• Work item: When copying the listing below, skip every picture and keep each word as it stands.

• Data to examine:
* * * * *
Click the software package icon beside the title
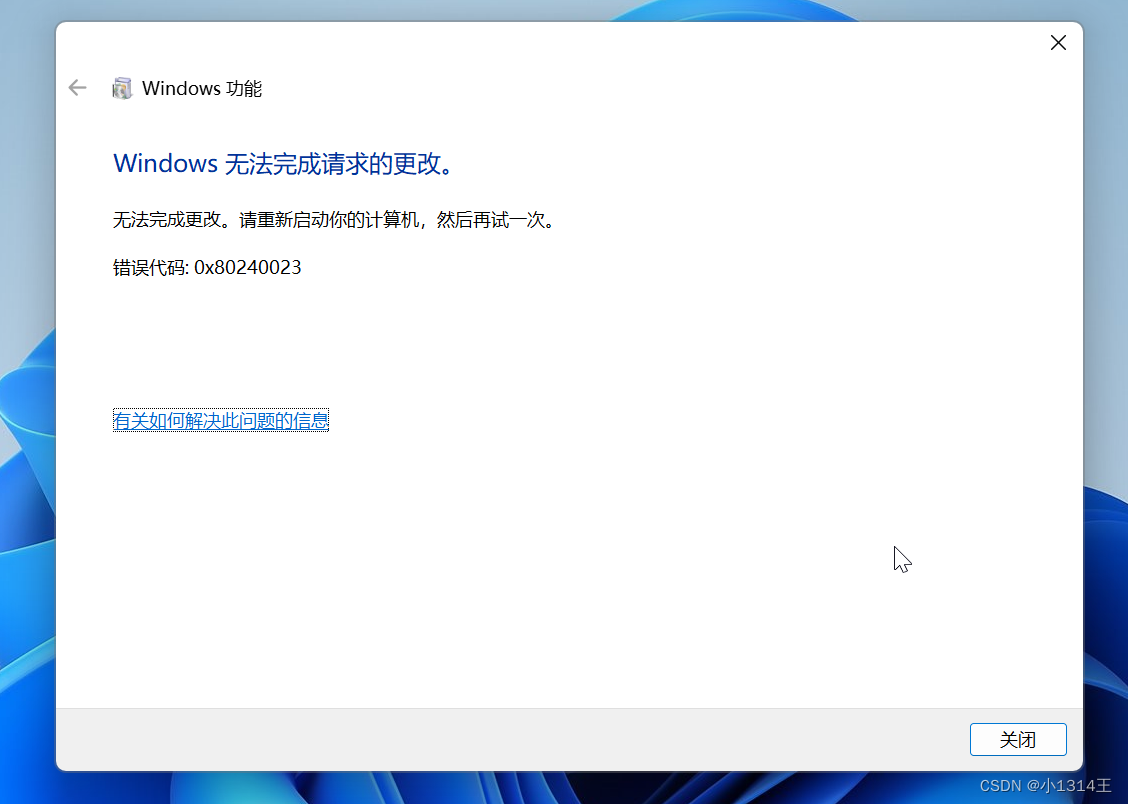This screenshot has width=1128, height=804. click(x=122, y=88)
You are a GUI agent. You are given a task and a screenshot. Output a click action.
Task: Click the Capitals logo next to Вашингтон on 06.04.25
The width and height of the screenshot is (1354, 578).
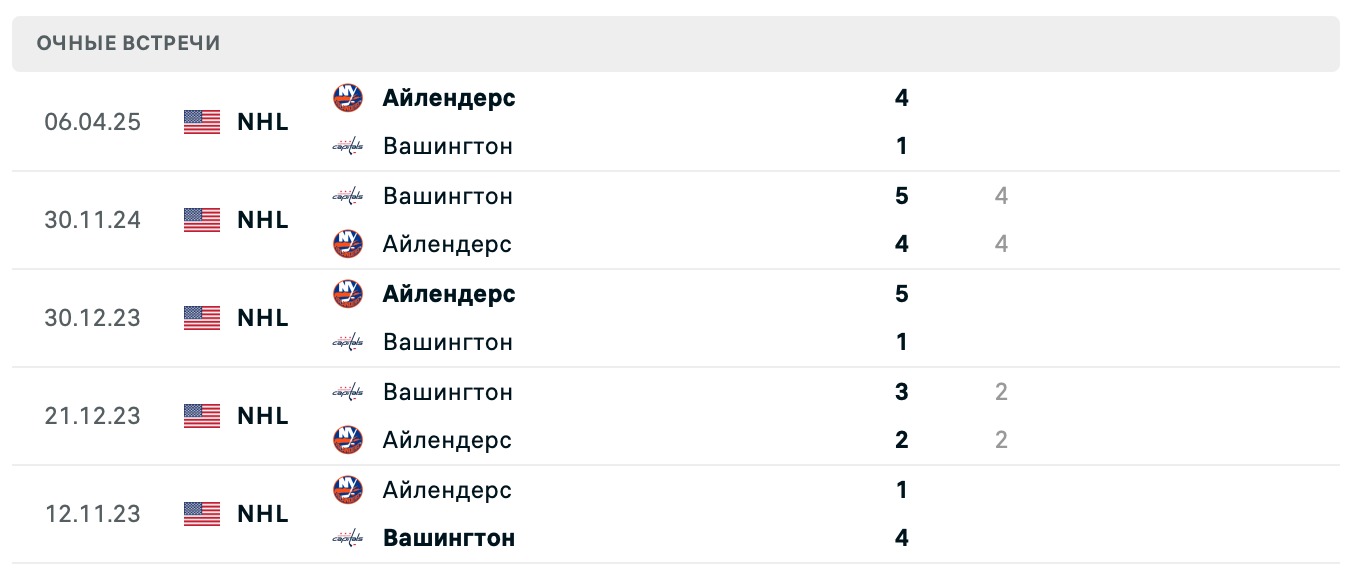point(347,146)
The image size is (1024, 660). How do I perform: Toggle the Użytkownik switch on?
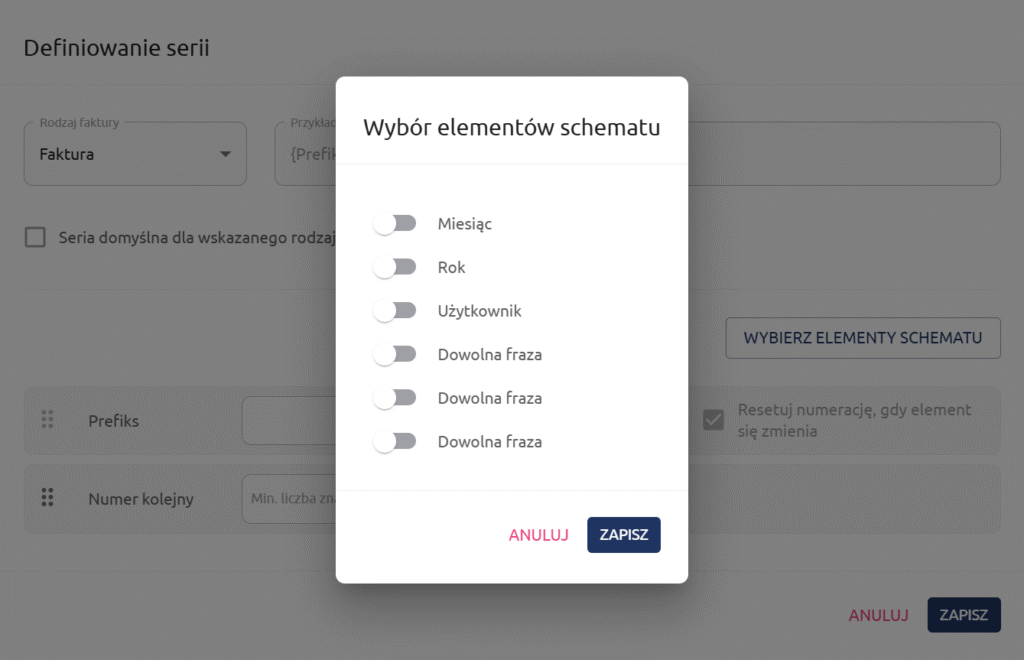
* * * * *
• Exercise result:
Click the software package icon beside the title
This screenshot has width=1128, height=804. click(x=122, y=88)
You are a GUI agent. You are given a task and a screenshot. Output a click action.
Task: Click the Capitals logo next to Вашингтон on 06.04.25
The width and height of the screenshot is (1354, 578).
point(347,146)
The image size is (1024, 660). How do I perform: Toggle the Użytkownik switch on?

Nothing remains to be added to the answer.